▸ STORED DATA:
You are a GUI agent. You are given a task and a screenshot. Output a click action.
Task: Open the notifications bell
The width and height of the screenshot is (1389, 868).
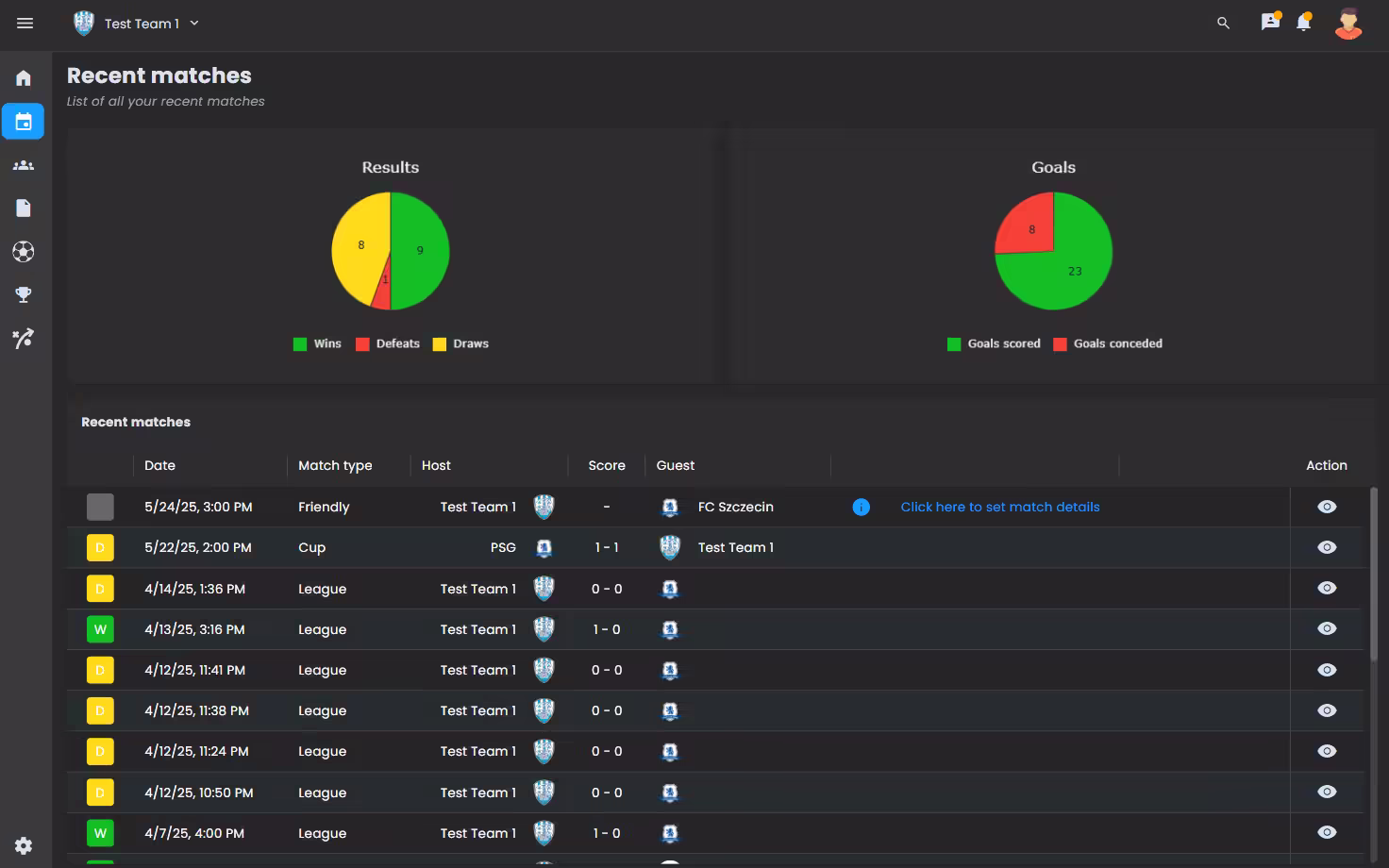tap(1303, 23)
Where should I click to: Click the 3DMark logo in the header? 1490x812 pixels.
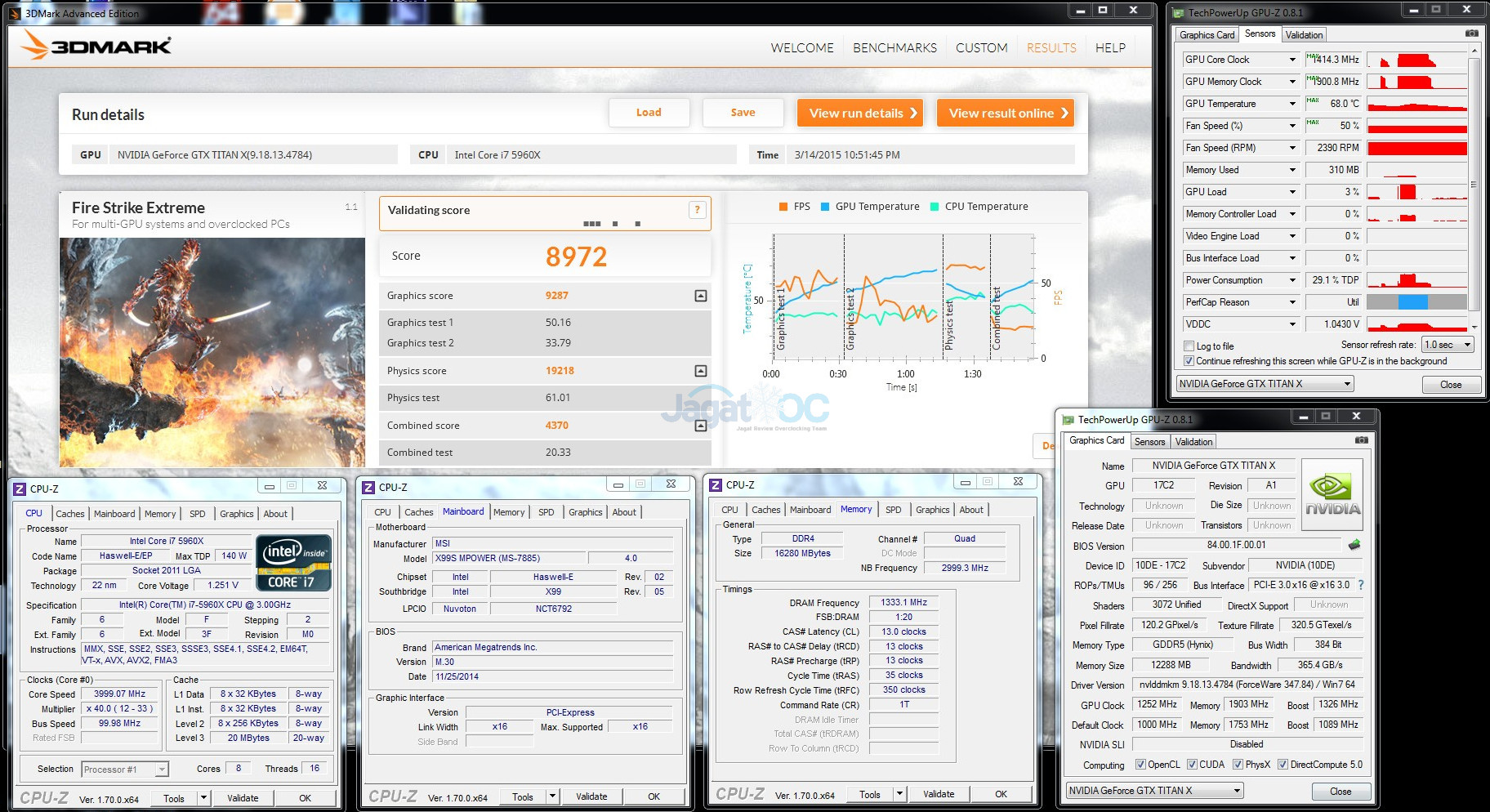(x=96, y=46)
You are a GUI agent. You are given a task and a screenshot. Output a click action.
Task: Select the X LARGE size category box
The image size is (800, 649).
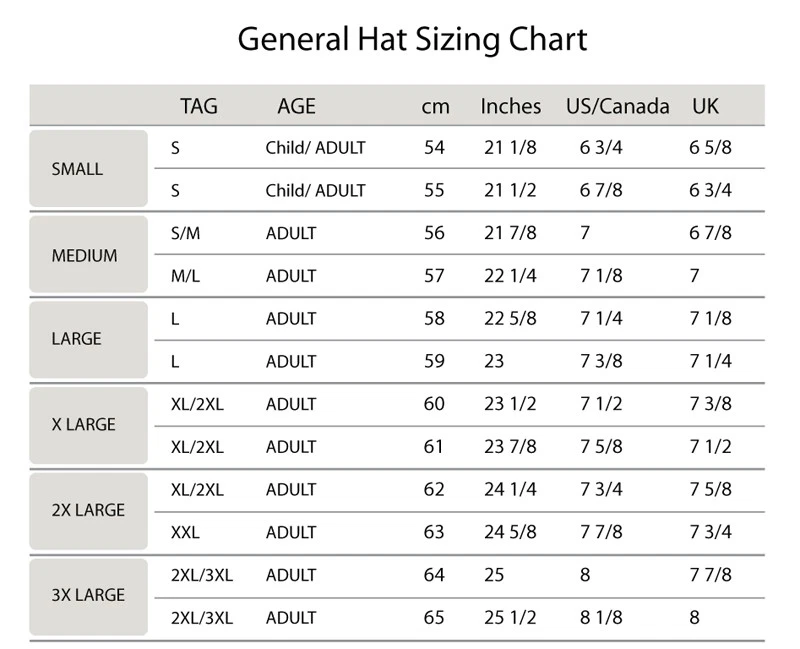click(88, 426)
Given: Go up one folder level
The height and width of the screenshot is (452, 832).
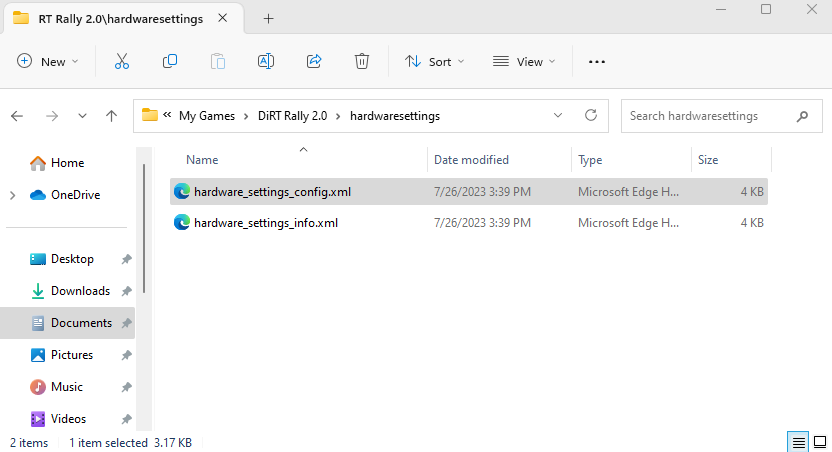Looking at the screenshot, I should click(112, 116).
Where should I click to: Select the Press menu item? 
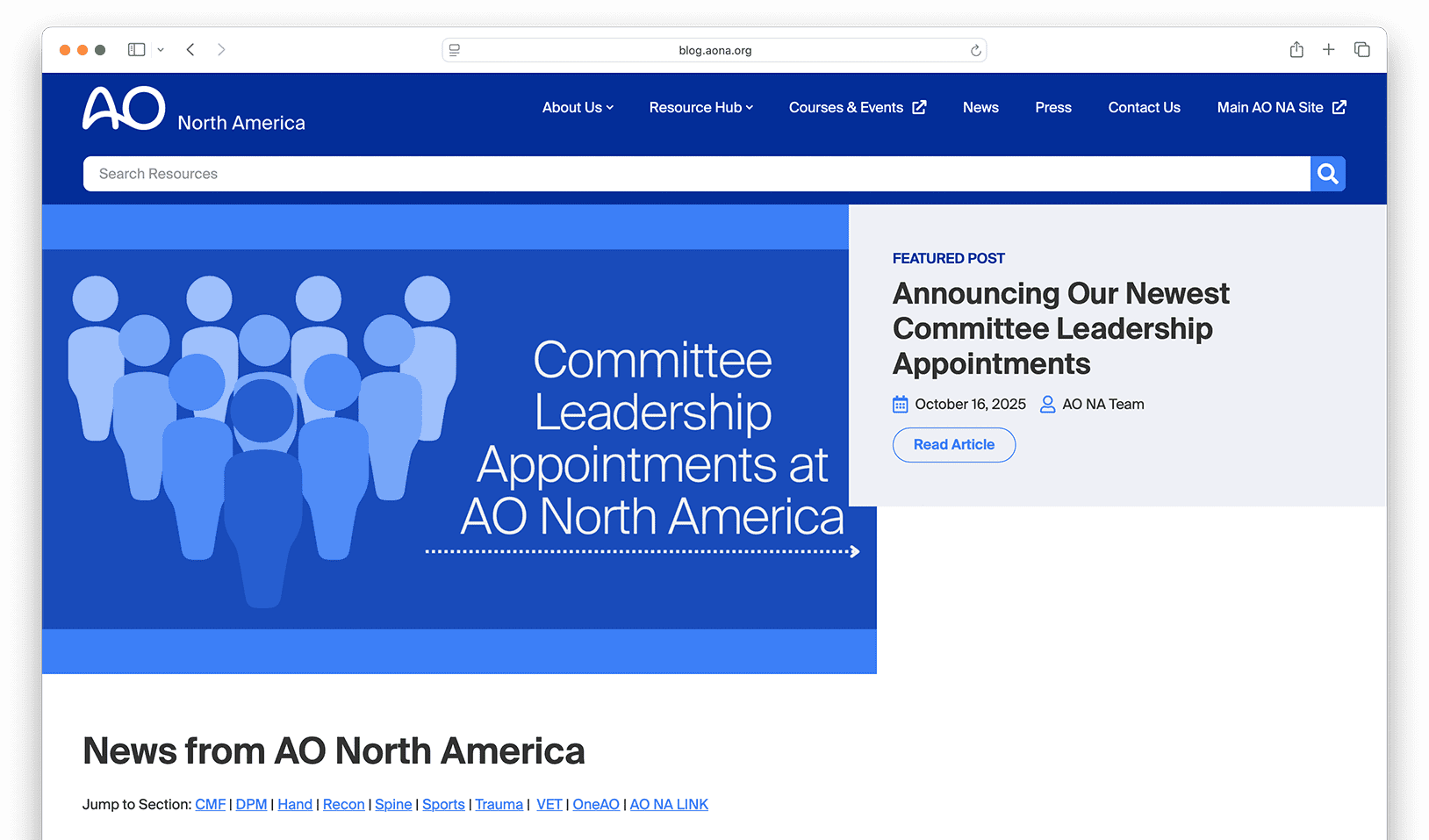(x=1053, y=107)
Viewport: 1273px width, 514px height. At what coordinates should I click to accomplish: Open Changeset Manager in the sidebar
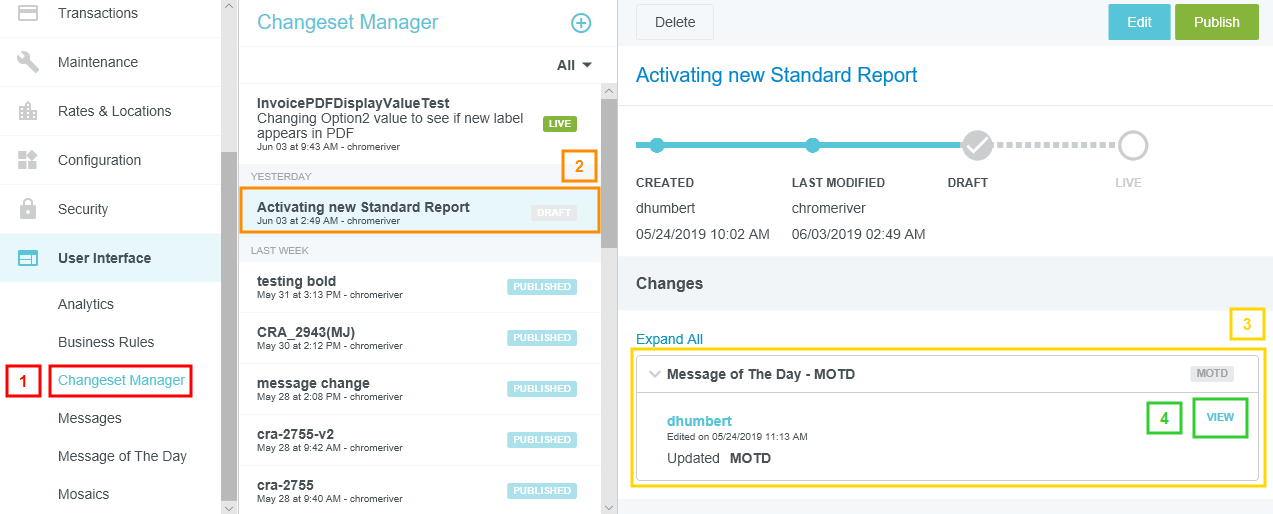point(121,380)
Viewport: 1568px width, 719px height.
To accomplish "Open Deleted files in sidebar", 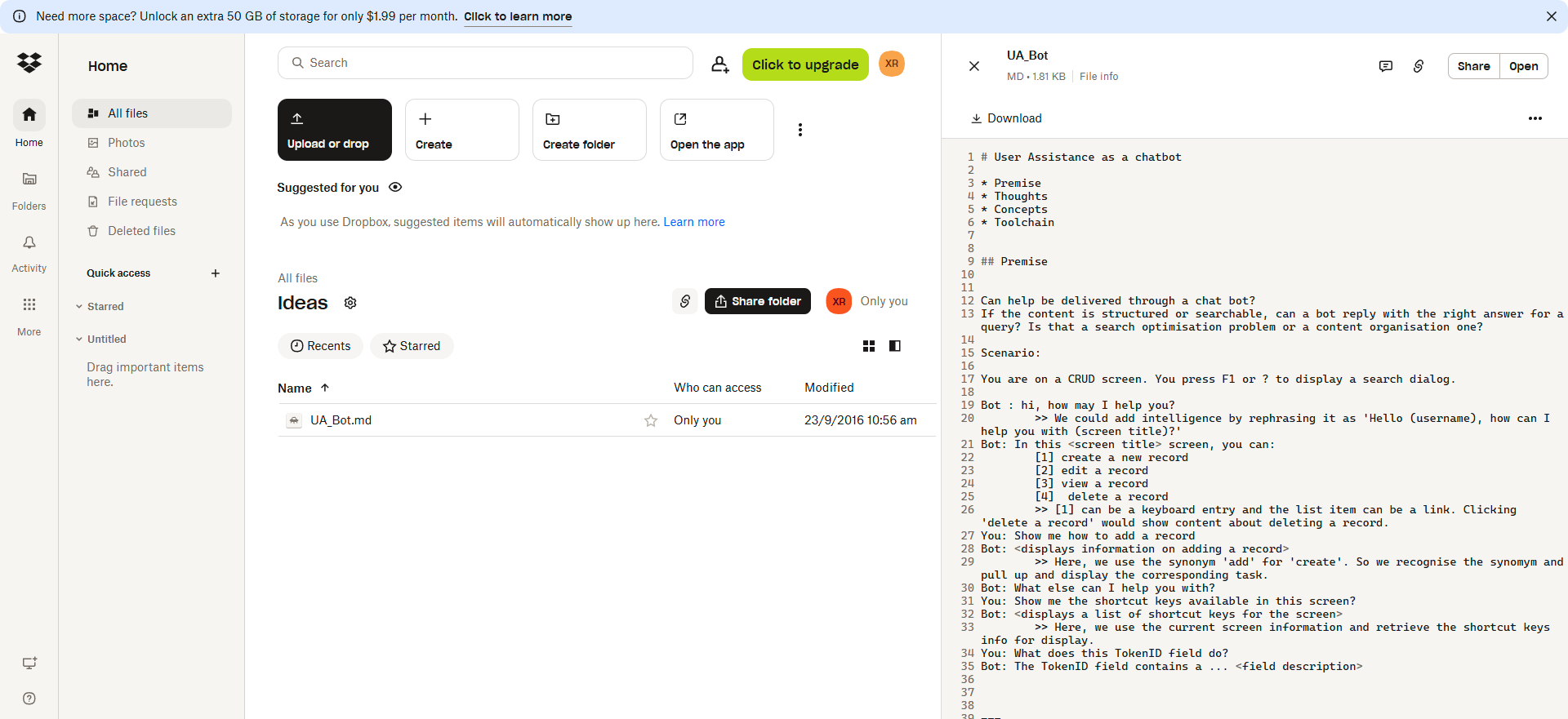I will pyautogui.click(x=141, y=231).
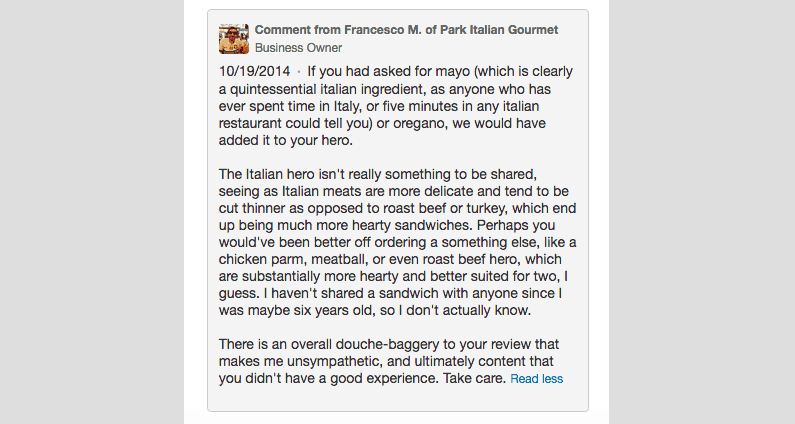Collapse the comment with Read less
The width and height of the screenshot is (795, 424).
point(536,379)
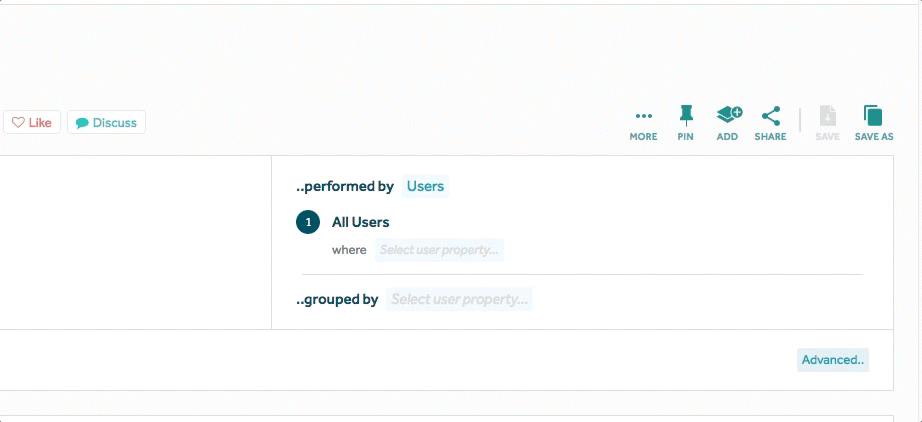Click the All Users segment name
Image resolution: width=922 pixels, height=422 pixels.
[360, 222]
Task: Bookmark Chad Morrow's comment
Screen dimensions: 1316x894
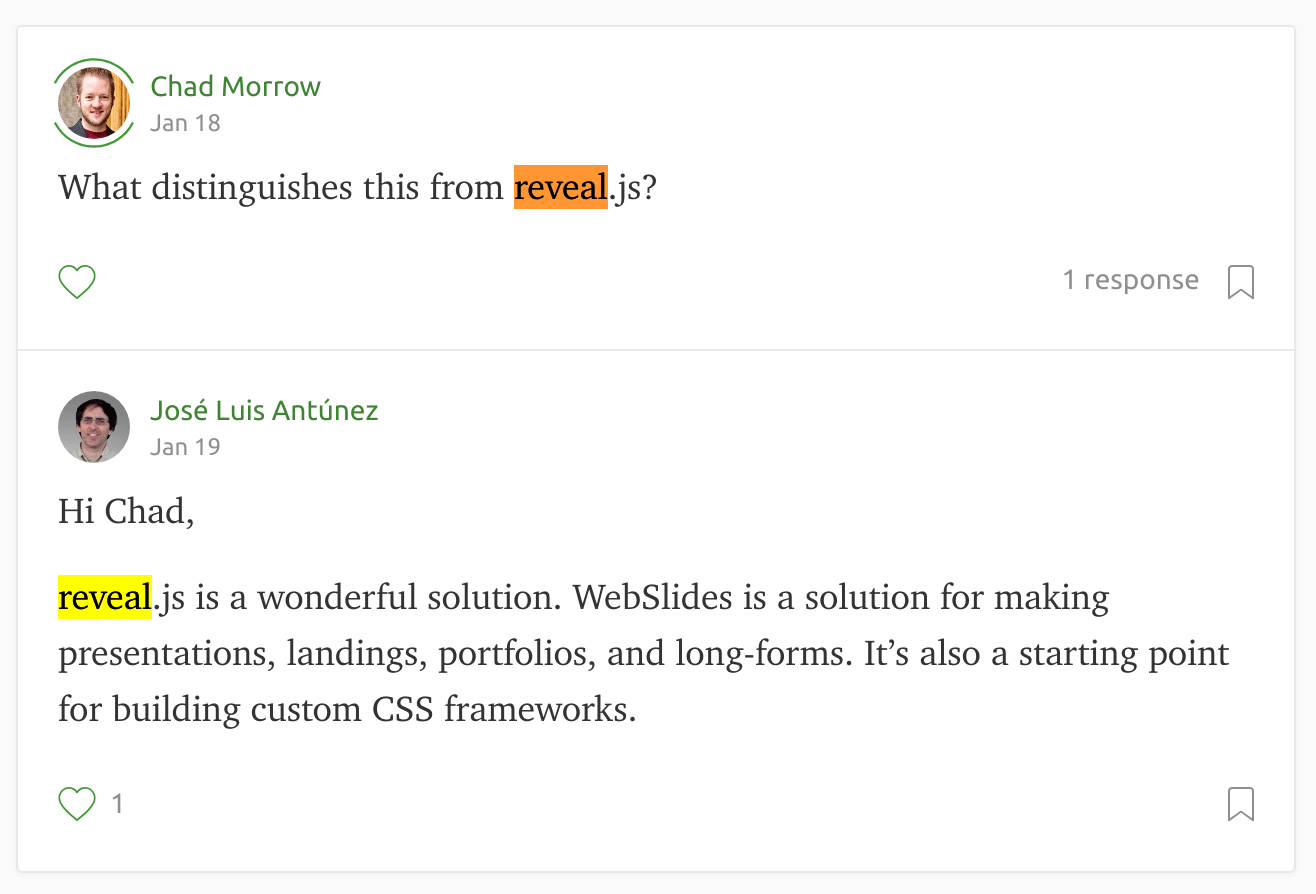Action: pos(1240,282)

▸ PROBLEM:
Could you repeat the listing word for word, from the line with "Task: Bookmark Chad Morrow's comment" up to and including its last line, leaving out the pictures?

▸ EXPECTED ANSWER:
Task: Bookmark Chad Morrow's comment
Screen dimensions: 1316x894
Action: pos(1240,282)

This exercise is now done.